S’inscrivant dans la continuité de la loi du 10 juillet 1987, la loi Handicap maintient pour tous les employeurs, privés et publics, de vingt salariés ou plus, l’obligation d’emploi de travailleurs handicapés dans la proportion de 6 % de l’effectif total, tout en leur permettant de satisfaire à cette exigence selon diverses modalités. Surtout, elle étend aux employeurs publics le dispositif de contribution annuelle financière destiné à compenser le non-respect de l’obligation d’emploi de travailleurs handicapés, en créant le Fonds pour l’insertion des personnes handicapées dans la fonction publique, le FIPHFP. La loi charge par ailleurs les maisons départementales des personnes handicapées d’évaluer l’employabilité des personnes concernées et de les orienter vers le marché du travail.

Dix ans après, les progrès sont perfectibles et trop lents. Certes, le taux d’emploi des personnes handicapées est proche de l’objectif visé. À titre d’exemple, la fonction publique territoriale est la plus vertueuse, devant la fonction publique hospitalière et la fonction publique d’État, leurs taux d’emploi de personnes handicapées s’établissant respectivement à 5, 97 %, à 5, 34 % et à près de 4 %.

Il n’en demeure pas moins que les chiffres sont en dessous de la réalité.

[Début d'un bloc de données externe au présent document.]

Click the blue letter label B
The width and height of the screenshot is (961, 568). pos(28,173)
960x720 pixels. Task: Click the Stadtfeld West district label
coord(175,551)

Les salariés hésitent en effet à déclarer leur handicap, craignant que cela ne constitue un obstacle pour leur carrière.

Le fait est cependant que l’emploi des personnes handicapées a subi de plein fouet les effets de la crise économique depuis 2008. Le taux de chômage de ces personnes est deux fois plus élevé que celui de l’ensemble de la population.

Si je salue l’accord signé pour trois ans au début de février 2015 entre l’État, Pôle emploi et Cap emploi, avec le soutien de l’AGEFIPH, l’Association de gestion du fonds pour l’insertion professionnelle des personnes handicapées, et du FIPHFP, je redis que le chemin restant à parcourir est long.

Derrière la question du chômage se cache celle de la formation. Le faible niveau de qualification des personnes handicapées est un obstacle à l’obtention d’un emploi. Dans ce domaine, l’espoir de voir s’infléchir la tendance est réel, compte tenu de la progression constatée de la scolarisation des enfants et des jeunes en situation de handicap.

Je dirai enfin quelques mots sur l’accès aux soins, qui est un droit fondamental, à l’égard duquel nous ne sommes pas tous égaux. Chacun s’accordera sur l’impérieuse nécessité de remédier aux inégalités, mais il est une fraction de la population pour qui se rendre chez le médecin de son choix relève du parcours du combattant. Les personnes porteuses de handicaps figurent indéniablement parmi celles qui rencontrent le plus de difficultés en matière d’accès aux soins et sont, partant, le plus victimes de ces inégalités, du fait à la fois de leur handicap, évidemment, d’un manque de formation des professionnels de santé, lesquels n’ont pas été préparés à accueillir et à prendre en charge les personnes handicapées dans leurs spécificités, et enfin du manque d’accessibilité des locaux, sujet trop peu souvent évoqué en matière d’entrave à l’accès aux soins.

Si l’égal accès aux soins est un enjeu de santé publique majeur pour l’ensemble des Français, des solutions devant être trouvées sous peine de rompre la promesse d’égalité républicaine, cette question se révèle bien plus saillante encore lorsqu’on l’envisage au travers du prisme du handicap.

À cet égard, je salue la signature par plus de trente organisations de la charte « Romain Jacob » pour l’accès aux soins des personnes en situation de handicap. Le Gouvernement, par la voix de Mme Neuville, a annoncé le dépôt d’amendements au projet de loi relatif à la santé tendant à permettre que les personnes porteuses de handicap puissent être prises en charge dans les meilleures conditions possible.

Mes chers collègues, nous ne manquerons pas, j’en suis sûre, de soutenir ces propositions. Aujourd’hui plus que jamais, nous avons la responsabilité de faire vivre la loi du 11 février 2005. Œuvrons dans un esprit de solidarité pour que notre société permette à chacun de vivre avec ses singularités.